> **THE DATA**
────────────────────

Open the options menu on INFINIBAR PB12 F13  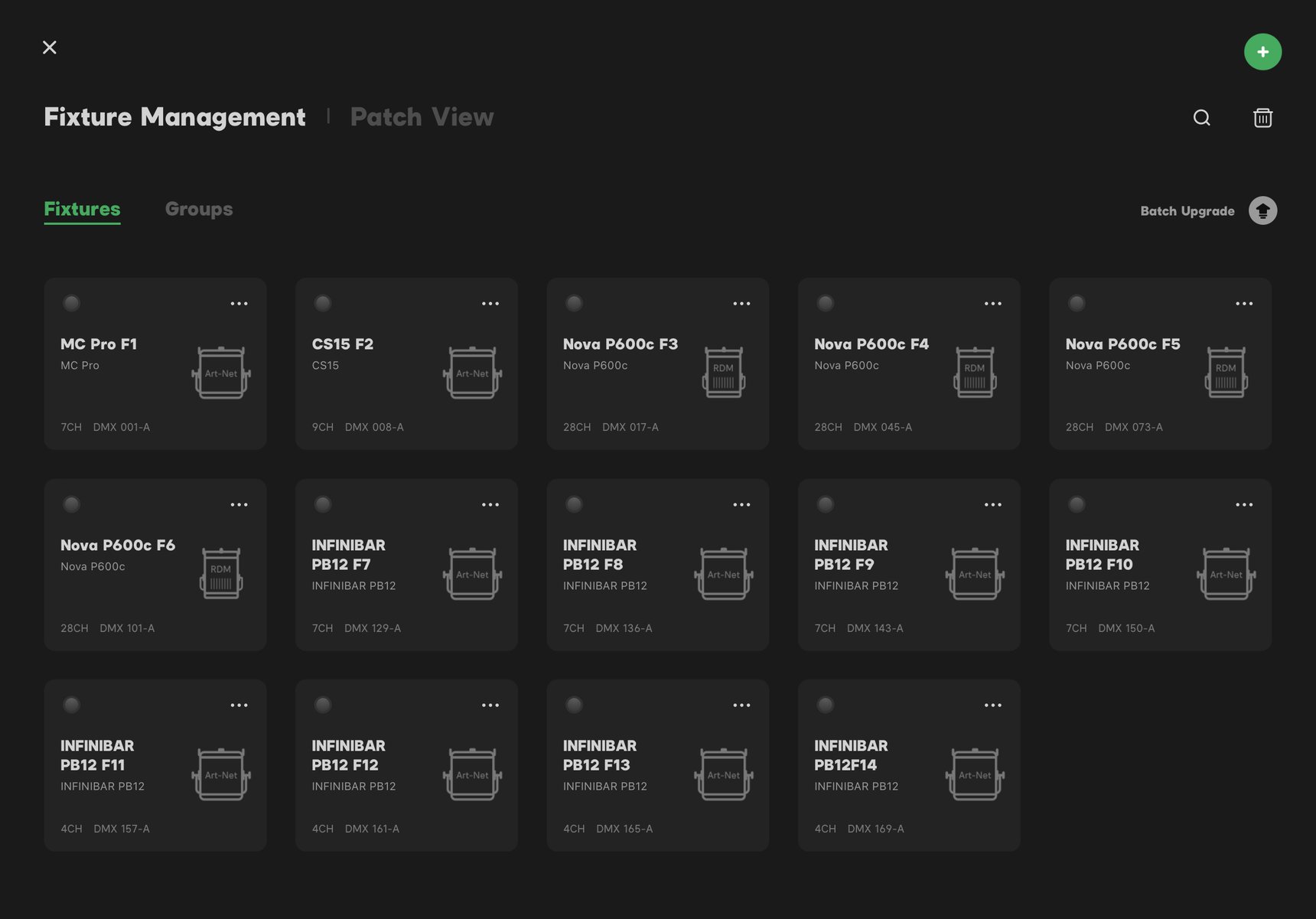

────────────────────

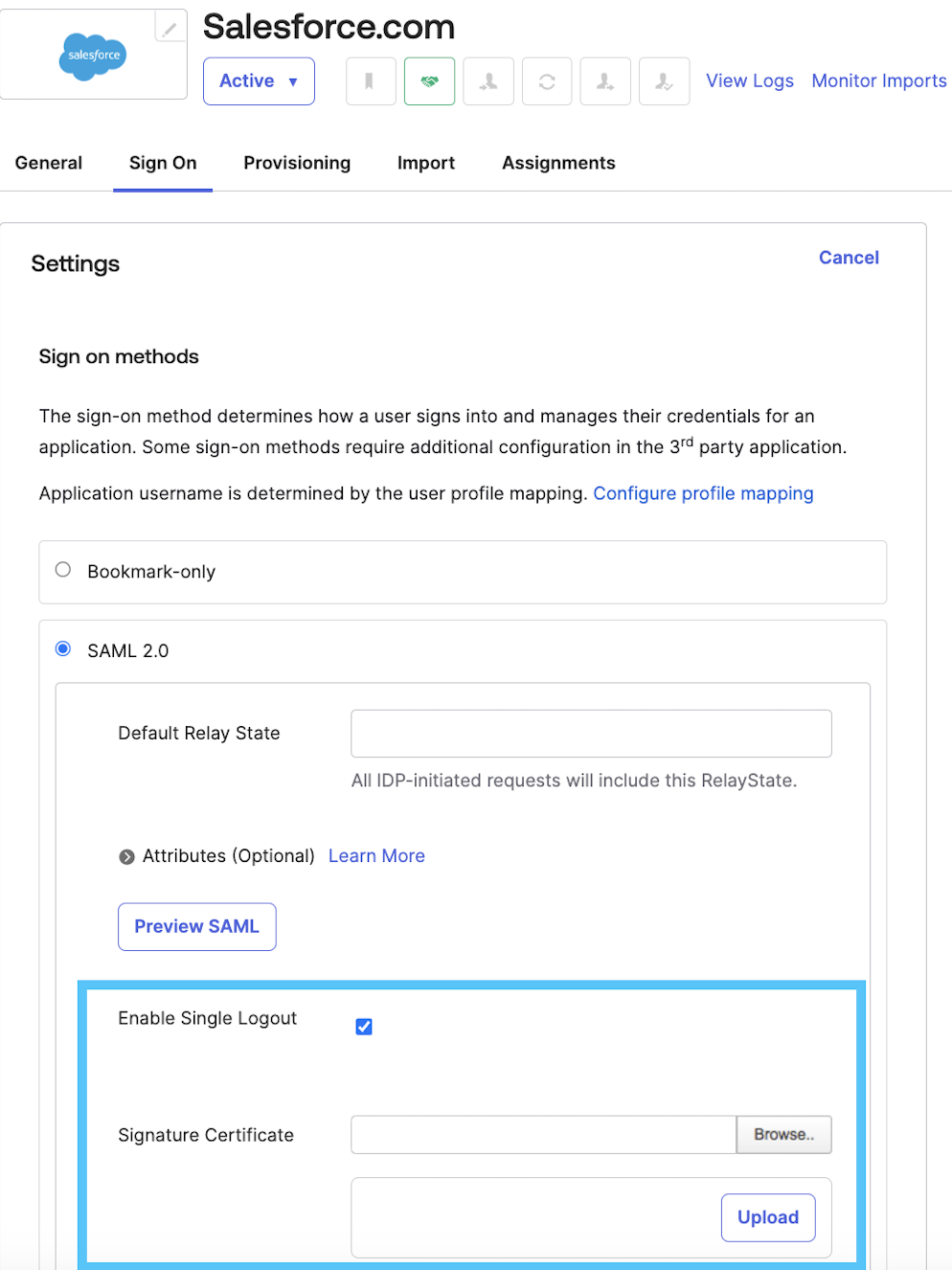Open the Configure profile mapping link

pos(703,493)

────────────────────

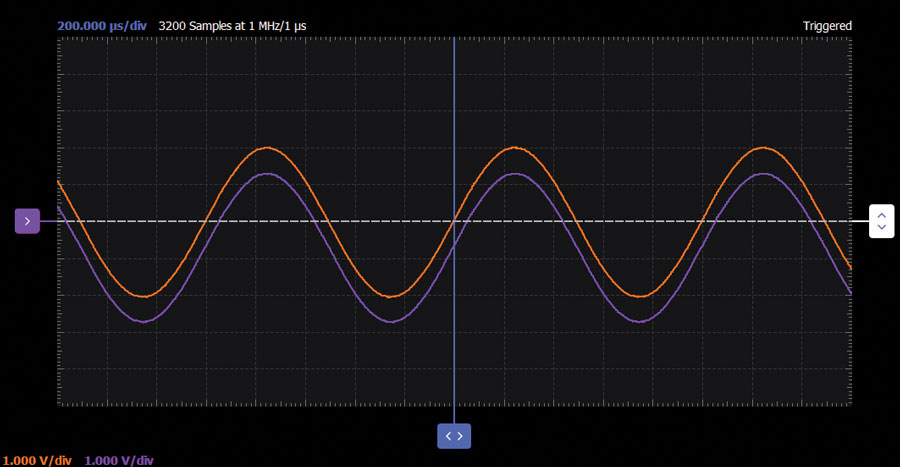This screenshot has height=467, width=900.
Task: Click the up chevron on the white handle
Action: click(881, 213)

────────────────────

> **AIM**
Print the lines from the one containing "Open the Configure profile mapping link" up to and including the one containing "pos(703,493)", leaving out the pictures.

> **THE RESPONSE**
Open the Configure profile mapping link

pos(703,493)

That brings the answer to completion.